恥ずかしさや色々な感情が噴き出して頭は沸騰寸前、もしもこれが一人だったら、きっと今頃脱兎のごとく逃げ出していただろう。
「だって?」
氷室が顔を近づけた。慣れない距離に心臓がさらに激しく音を立てる。
「うっ、あ……えっと」
ずっと憧れていた人が、そこにいる。
半ばパニック状態の名無子は、目をきょろきょろと泳がせ、そして。
「名無子ちん?」
「おっと」
その場に倒れた。

幸いすぐ隣にいた氷室が受け止めた為、冷たい床との熱いキスは免れた。
まさか気を失ってしまうとは思いもせず、紫原と氷室は顔を見合わせる。
「アツシから聞いていた通り、面白い子だね、名無子ちゃん」
気を失っている名無子を支えながら、氷室が言う。
「室ちんがいじめるからじゃん。
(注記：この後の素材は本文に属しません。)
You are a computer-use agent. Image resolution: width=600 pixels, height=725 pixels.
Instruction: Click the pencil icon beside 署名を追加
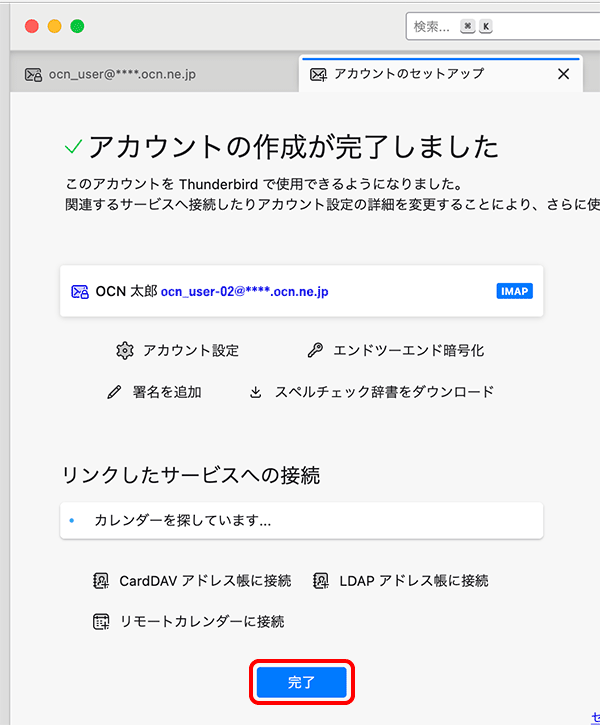(x=115, y=392)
ま、今日は少し体調悪かったみたいだけど」
紫原は至極だるそうに、ゴミ箱へ向かって空になった菓子の袋を投げる。
「じゃあ保健室に連れて行かなきゃ」
まっすぐにゴミ箱へ入ったのを見届けてから、氷室は気を失っている名無子を横抱きした。
「うわ〜、室ちんセクハラ〜」
「どうして」
悪びれもなく氷室が言う。

「相思相愛なら、訴えることも何もないだろう?」
教室を出る寸前にちらりと見せた顔は、今まで見たこともないくらい、とても意地悪だった。